November & December 2019 Lunchtime Abstracts & Details
Squaring the Extrapolator’s Circle
Jonathan Fuller, U. Pittsburgh, Dept. of HPS
Tuesday, November 5, 2019
12:05 pm, 1117 Cathedral of Learning
Abstract: To explain or predict the effect of some exposure in a human target population, health scientists and social scientists often extrapolate from a study done on some other human or non-human population. This procedure is used frequently in toxicology and epidemiology, where the exposure is a potential toxin or carcinogen, the outcome is a disease such as cancer and the study is an animal experiment. In these situations, extrapolators often use information about the exposure’s mechanism of action. In so doing, they must confront the extrapolator’s circle, the problem of how information about the mechanism could be used to extrapolate from the study without that information already containing the conclusion one is extrapolating. Steel (2008, 2010) explores the extrapolator’s circle and proposes a selective comparative process tracing as a solution, in which the extrapolator compares the study and the target population to see if the mechanism is undisrupted at certain stages in order to extrapolate the conclusion that the exposure is causally relevant. Steel’s solution fails to escape the extrapolator’s circle but points the way towards a successful strategy. I will illustrate using the example of aflatoxin B1, which causes liver cancer in rats and is an occasional food contaminant leading to exposure in people. The illustration may even shed light on whether you yourself should be worried about aflatoxin exposure!
Baroque Mathematics
Paolo Palmieri, U. Pittsburgh, Dept. of HPS
Tuesday, November 12, 2019
12:05 pm, 1117 Cathedral of Learning
Abstract: In this talk I conjure, or evoke by supernatural power, or jugglery, the emergence of early modern calculus, the geometry of indivisibles, in confrontation with the ghost of Archimedes, the wonders of Baroque aesthetics, rhetoric, and the estranging creative power of extenuated metaphor.

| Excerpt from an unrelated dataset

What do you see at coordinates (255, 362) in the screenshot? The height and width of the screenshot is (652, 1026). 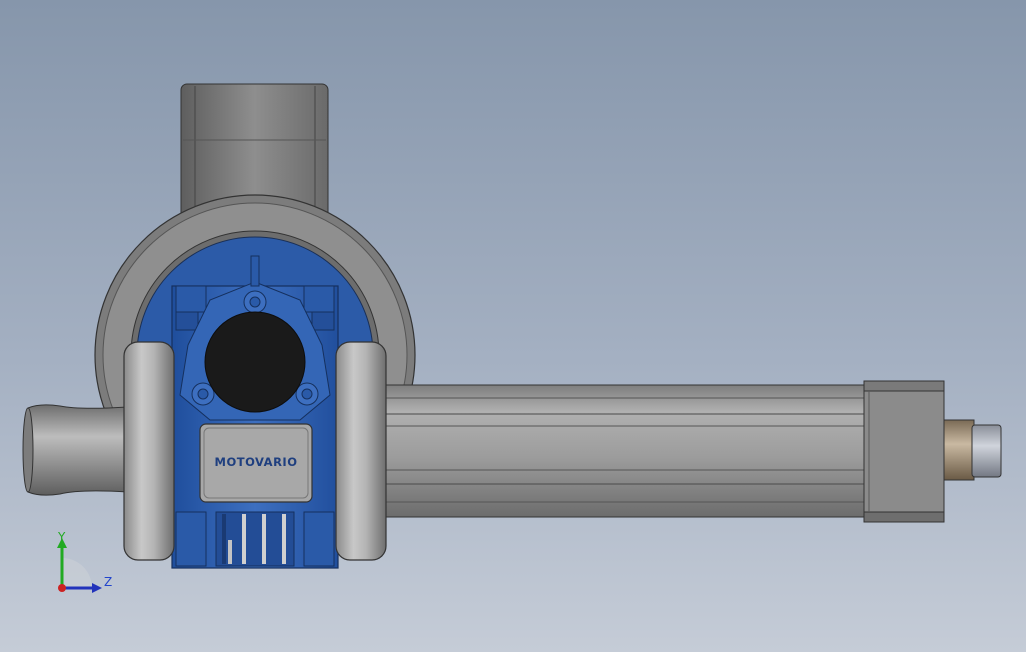 I see `output-bore` at bounding box center [255, 362].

On the Analogy Between Electric Charge and Color Charge
Marian Gilton, U. Pittsburgh, Dept. of HPS
Tuesday, November 19, 2019
12:05 pm, 1117 Cathedral of Learning
Abstract: Philosophers and physicists alike introduce color charge as a new kind of charge that is like electric charge. There is good reason for this. It makes good sense to begin with the case of electric charge in the simpler theory of electromagnetism and then introduce the more complicated theory of chromodynamics and its associated color charge in reference to what is already understood from the simpler theory. Moreover, the theorists who first constructed chromodynamics did so with a conscious effort to generalize the methods of electromagnetism. However, it is often unclear how exactly the analogy between electric charge and color charge is supposed to go. Electric charge is measured in laboratories; it is given in positive and negative rational numbers; it is gauge invariant. None of these features apply to the properties of red, blue, and green (as well as their anti-charge counterparts) that we usually think of as color charge. In this talk, Gilton will argue that the color charge properties of red, blue, and green have no analog in electromagnetism. Instead, an analogy between electric charge and color charge can be recovered by considering the more general notions of ‘having electric charge at all’ and ‘having color charge at all.’
Isolated Systems and Their Symmetries
David Wallace, U. Pittsburgh, Dept. of Phil & HPS
Tuesday, December 3, 2019
12:05 pm, 1117 Cathedral of Learning
Abstract: I provide a fairly systematic analysis of when quantities that are variant under a dynamical symmetry transformation should be regarded as unobservable, or redundant, or unreal; of when models related by a dynamical symmetry transformation represent the same state of affairs; and of when mathematical structure that is variant under a dynamical symmetry transformation should be regarded as surplus. A central feature of the analysis is that in order to draw any of these conclusions for a dynamical symmetry it needs to be understood in terms of its possible extensions to other physical systems, in particular to measurement devices; as such, I also consider the implications for the interpretation of symmetries of systems of the application of symmetry transformations to subsystems of those same systems.